Se qualcuno mi chiedesse: ma cosa significa quest’arte? Cosa significano le illustrazioni delle Stanze Vaticane, e le grandi foto di Newton e il sedere meraviglioso di Proserpina? 
In questo modo, a caccia di un senso, dovrei finire ad analizzare committenze pretestuose, e quindi pretesti meschini, orgogli personali, smanie di successo e denaro... In fondo il papa si serviva del suo artista preferito per i suoi fini d’onnipotenza terrena in una società in cui fede e assoluto detenevano ambigua forza dominante, mentre Helmut Newton, quattro secoli dopo, s’è trovato a sfangarla in una società in cui desiderio sessuale, immagine patinata, spettacolo, denaro e merce erano tutto, avendo nel frattempo sostituito fede e assoluto... 
Alla ricerca del senso sentirei contaminarsi irrimediabilmente sia la meraviglia che l’immedesimazione. E smontarsi del tutto il desiderio, va da sé. Figurarsi l’abbandono. Meraviglia, immedesimazione, desiderio, abbandono: sinonimi e parti della bellezza...

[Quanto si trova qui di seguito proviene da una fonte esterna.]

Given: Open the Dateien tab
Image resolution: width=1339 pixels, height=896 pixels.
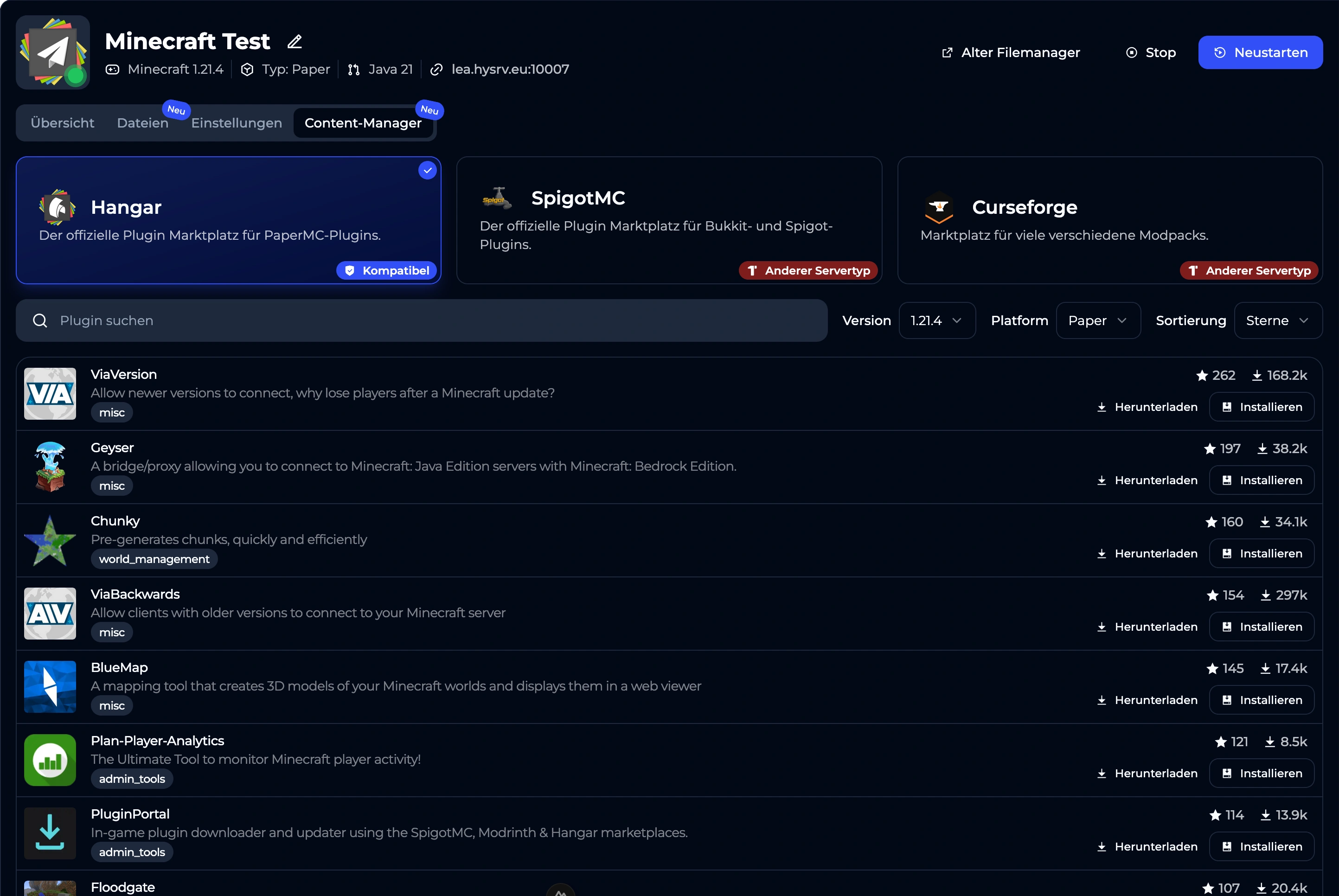Looking at the screenshot, I should point(142,123).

“Se guardiamo una cosa con l’intenzione di scoprire cosa significhi, finiamo col non vedere più la cosa stessa, ma col pensare al problema che ci siamo posti”. È Magritte che parla, e a me pare che con queste poche parole, riferite all’oggetto artistico, abbia esaurito il problema. A conferma che l’arte è una forma di innamoramento (legato alla bellezza). 

Tutti in amore più o meno crediamo sia necessario provare all’inizio meraviglia, poi identificazione e desiderio e infine abbandono. Tutti in amore più o meno crediamo che cercare un senso logico all’innamoramento sia solo l’inizio della più totale incomprensione. E se non lo crediamo forse faremmo meglio a crederlo.